Problem statement: Beginning with the line where "Expand hidden breadcrumb path chevrons" appears, set down each line exactly until the records below end, and omit the pictures.
Provided records: Begin
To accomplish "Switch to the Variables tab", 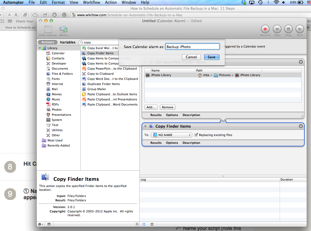I will coord(67,42).
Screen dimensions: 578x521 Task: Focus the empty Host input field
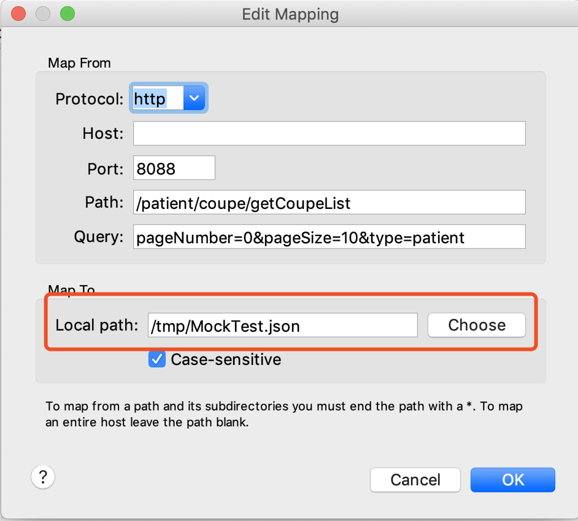329,133
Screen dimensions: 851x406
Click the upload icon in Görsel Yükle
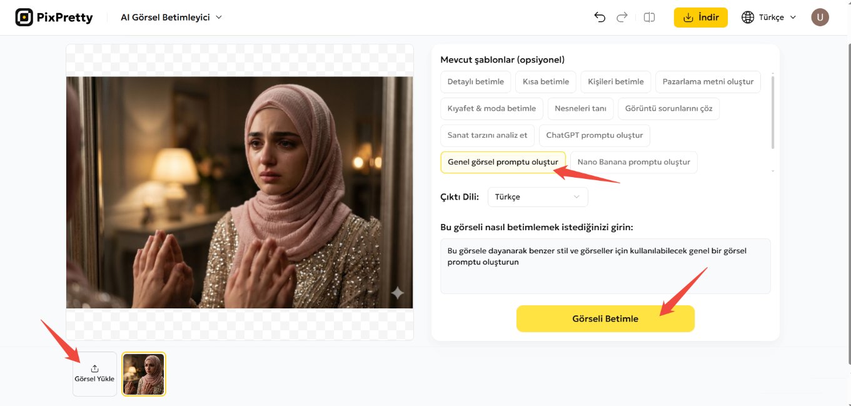click(94, 368)
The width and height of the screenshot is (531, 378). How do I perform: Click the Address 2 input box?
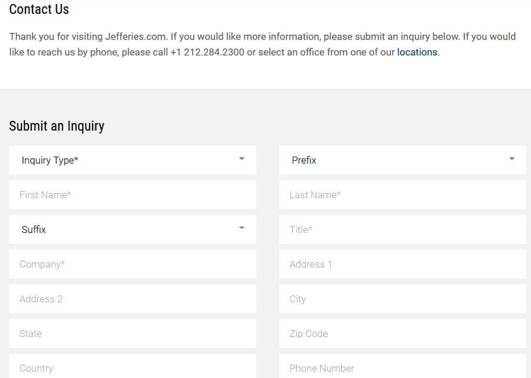132,299
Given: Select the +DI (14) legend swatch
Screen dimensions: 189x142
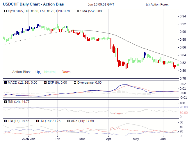Looking at the screenshot, I should (6, 121).
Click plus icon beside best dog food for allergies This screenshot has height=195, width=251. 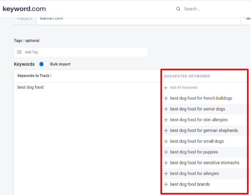tap(166, 173)
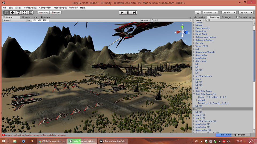Image resolution: width=257 pixels, height=144 pixels.
Task: Toggle scene audio speaker icon
Action: point(39,20)
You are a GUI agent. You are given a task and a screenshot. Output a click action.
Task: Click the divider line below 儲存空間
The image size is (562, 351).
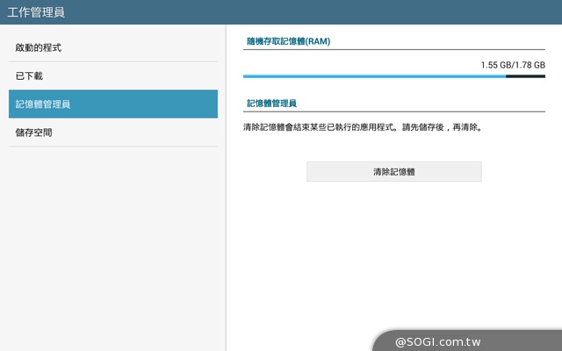pyautogui.click(x=112, y=147)
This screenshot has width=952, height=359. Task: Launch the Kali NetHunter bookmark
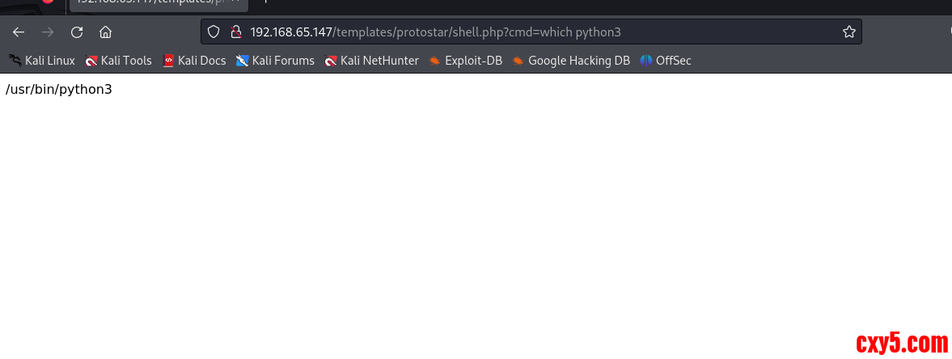(x=371, y=61)

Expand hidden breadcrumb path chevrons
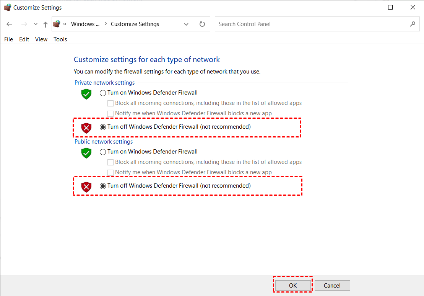(x=65, y=24)
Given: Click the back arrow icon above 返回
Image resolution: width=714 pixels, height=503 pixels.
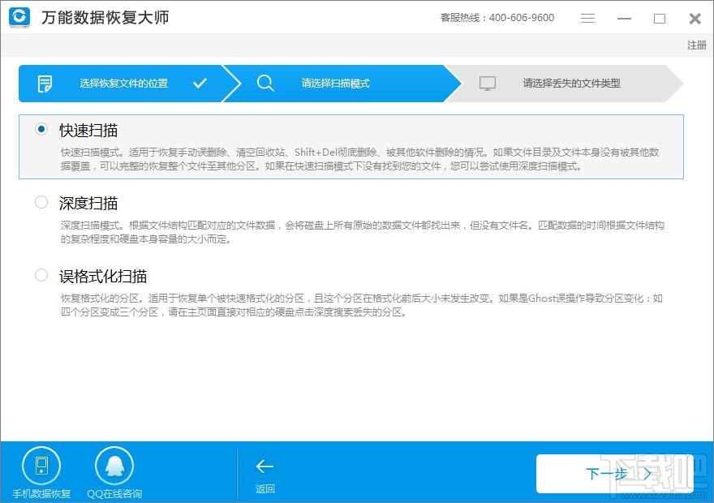Looking at the screenshot, I should 265,466.
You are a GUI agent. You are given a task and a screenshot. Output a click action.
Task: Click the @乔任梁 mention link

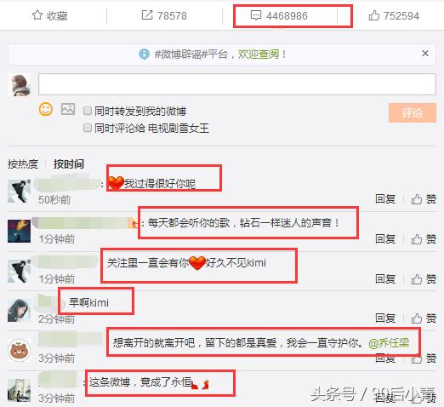(x=389, y=343)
Provided records: End
Task result:
Expand hidden breadcrumb path chevrons
(x=65, y=24)
Given: Click the back arrow icon above 返回
Image resolution: width=714 pixels, height=503 pixels.
Looking at the screenshot, I should 265,466.
You are a GUI agent. You are given a task and a screenshot. Output a click action.
Task: Click the @乔任梁 mention link

(x=389, y=343)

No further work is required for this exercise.